Foods to avoid during the drying stage
- Saturated fats: The reputation of fats as a whole is bad for all people, especially for you as a bodybuilder, but you must keep in mind that completely eliminating them from your diet will cause you undesirable harm, as good fats benefit the health and safety of body functions in addition to Regulating hormones
- Lipoproteins: Protein is one of the necessary elements for building your body’s muscles, especially in the drying stage, where the percentage of muscle clarity is inversely proportional to the amount of fat that is present in your body, but there are some sources of protein that contain a large percentage of fat, such as beef and skinless chicken.
- Simple carbohydrates: Carbohydrates are the first thing that should be eliminated from the diet – next to white sugar – when you want to dry the body.
Drying program
The drying diet depends on the food options included in it on the number of calories that you want to consume daily. Below are some nutritional food options that you can choose from every day.
When you follow a low-calorie drying program, you must maintain a percentage of 30%-50% of calories from carbohydrates, 30%-40% from protein, in addition to 20% from good fats.
Breakfast options (choose one only)
- 50 grams of whole grains, plus a handful of berries and a protein shake (340 calories).

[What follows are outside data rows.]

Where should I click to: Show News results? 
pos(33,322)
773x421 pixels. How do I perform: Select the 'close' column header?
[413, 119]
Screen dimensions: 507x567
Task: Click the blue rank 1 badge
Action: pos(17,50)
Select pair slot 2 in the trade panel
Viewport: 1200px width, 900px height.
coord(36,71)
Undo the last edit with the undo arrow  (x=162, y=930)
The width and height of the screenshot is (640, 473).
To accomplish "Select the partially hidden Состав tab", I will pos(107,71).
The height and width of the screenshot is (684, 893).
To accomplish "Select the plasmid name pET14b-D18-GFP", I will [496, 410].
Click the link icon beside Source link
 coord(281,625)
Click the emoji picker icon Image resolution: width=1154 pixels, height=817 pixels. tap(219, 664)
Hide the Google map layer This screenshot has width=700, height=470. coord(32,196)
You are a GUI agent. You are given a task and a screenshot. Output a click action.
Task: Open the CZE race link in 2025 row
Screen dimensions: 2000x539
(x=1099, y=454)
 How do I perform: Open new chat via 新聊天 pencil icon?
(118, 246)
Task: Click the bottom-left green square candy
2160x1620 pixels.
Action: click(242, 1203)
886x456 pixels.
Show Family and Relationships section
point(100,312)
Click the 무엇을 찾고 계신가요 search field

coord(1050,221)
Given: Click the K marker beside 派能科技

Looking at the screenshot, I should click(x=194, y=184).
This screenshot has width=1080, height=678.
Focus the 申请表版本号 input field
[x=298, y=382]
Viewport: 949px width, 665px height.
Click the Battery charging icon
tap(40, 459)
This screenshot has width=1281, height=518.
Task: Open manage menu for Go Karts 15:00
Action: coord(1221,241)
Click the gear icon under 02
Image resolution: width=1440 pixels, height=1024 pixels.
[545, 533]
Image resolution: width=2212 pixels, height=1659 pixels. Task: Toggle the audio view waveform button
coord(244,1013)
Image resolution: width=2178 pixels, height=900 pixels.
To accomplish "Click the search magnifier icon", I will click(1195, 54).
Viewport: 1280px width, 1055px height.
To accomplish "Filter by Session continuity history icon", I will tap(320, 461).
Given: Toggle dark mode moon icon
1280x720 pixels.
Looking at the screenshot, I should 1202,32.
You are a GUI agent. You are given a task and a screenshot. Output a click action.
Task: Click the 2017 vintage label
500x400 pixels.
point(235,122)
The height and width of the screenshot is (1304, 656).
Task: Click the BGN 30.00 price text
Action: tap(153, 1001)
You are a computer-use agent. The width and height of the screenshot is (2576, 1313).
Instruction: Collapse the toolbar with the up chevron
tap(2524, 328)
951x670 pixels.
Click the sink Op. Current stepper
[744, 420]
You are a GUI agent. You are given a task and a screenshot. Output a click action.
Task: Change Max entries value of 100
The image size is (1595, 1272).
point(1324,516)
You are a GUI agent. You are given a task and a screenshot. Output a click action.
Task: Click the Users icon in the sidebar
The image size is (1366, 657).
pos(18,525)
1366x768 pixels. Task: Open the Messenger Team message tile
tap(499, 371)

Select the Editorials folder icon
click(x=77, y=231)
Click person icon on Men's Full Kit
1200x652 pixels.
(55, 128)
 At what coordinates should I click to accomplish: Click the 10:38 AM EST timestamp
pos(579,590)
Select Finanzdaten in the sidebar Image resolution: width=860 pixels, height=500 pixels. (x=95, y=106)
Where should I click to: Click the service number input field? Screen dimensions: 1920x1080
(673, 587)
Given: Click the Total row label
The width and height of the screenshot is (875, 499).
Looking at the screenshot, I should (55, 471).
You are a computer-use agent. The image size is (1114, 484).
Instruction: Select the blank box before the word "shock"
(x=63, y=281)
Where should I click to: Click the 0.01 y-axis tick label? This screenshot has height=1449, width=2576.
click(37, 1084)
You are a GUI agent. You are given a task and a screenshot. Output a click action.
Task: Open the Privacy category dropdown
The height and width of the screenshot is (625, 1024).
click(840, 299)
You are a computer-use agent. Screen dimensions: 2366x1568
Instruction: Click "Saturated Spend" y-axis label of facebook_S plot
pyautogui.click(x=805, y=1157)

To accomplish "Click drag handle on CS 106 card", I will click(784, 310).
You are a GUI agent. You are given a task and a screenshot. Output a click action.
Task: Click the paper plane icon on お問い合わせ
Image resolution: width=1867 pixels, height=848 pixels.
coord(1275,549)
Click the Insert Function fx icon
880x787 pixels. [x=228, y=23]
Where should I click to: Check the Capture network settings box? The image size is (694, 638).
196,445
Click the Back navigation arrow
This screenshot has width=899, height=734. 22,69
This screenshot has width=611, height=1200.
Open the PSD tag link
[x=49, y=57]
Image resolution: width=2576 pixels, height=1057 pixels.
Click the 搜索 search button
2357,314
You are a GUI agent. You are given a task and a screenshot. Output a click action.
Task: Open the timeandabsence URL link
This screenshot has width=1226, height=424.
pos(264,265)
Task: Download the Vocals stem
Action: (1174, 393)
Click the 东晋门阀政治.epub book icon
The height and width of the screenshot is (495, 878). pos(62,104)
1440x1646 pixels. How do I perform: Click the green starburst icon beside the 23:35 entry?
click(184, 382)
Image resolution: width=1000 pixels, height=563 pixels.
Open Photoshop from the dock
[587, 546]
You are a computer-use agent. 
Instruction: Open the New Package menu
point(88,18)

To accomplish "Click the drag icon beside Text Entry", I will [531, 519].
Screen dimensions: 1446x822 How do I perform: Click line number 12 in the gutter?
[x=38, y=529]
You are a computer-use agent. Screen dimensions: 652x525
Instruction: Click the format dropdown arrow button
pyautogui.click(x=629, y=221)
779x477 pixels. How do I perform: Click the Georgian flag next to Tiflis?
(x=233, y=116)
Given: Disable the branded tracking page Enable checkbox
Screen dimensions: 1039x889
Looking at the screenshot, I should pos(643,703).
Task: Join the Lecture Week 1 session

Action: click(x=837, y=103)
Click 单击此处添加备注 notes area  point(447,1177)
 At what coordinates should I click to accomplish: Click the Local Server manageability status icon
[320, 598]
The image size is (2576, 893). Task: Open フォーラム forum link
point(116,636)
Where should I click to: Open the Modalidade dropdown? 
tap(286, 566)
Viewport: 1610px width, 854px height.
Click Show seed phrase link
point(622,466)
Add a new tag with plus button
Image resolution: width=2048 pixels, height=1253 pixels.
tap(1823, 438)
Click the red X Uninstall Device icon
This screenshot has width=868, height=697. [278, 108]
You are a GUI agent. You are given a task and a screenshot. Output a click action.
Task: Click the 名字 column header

- 4 fried eggs without the yolk, 2 pieces of whole grain bread (410 calories).
- Banana smoothie with water, honey, pieces of raspberries and strawberries (130 calories).
- Protein pancakes (111 calories).
After breakfast options
- A piece of banana (100 calories).
- A handful of any small fruit, such as strawberries (20-70 calories)
- A handful of nuts (160 calories).
Lunch options
- Chicken, brown rice and broccoli (300 calories).
- Pure beef, brown rice, and boiled vegetables (300 calories).
- Chicken cabbage with tomatoes, cucumbers and olives (332 calories).
Post-workout meal options
- Apple and nut butter (270 calories).
- A handful of walnuts, 22 pieces (160 calories).
- Greek yogurt (59 calories).
Dinner options
- Tuna meat, two sweet potatoes, broccoli and asparagus (350 calories).
- Chicken burger with whole grain bread and fried egg (500 calories).
- Pasta (415 calories).
These options, when placed together, contain a consumption rate of 1000-1300 calories per day, and with regular exercise, you will get the best drying results.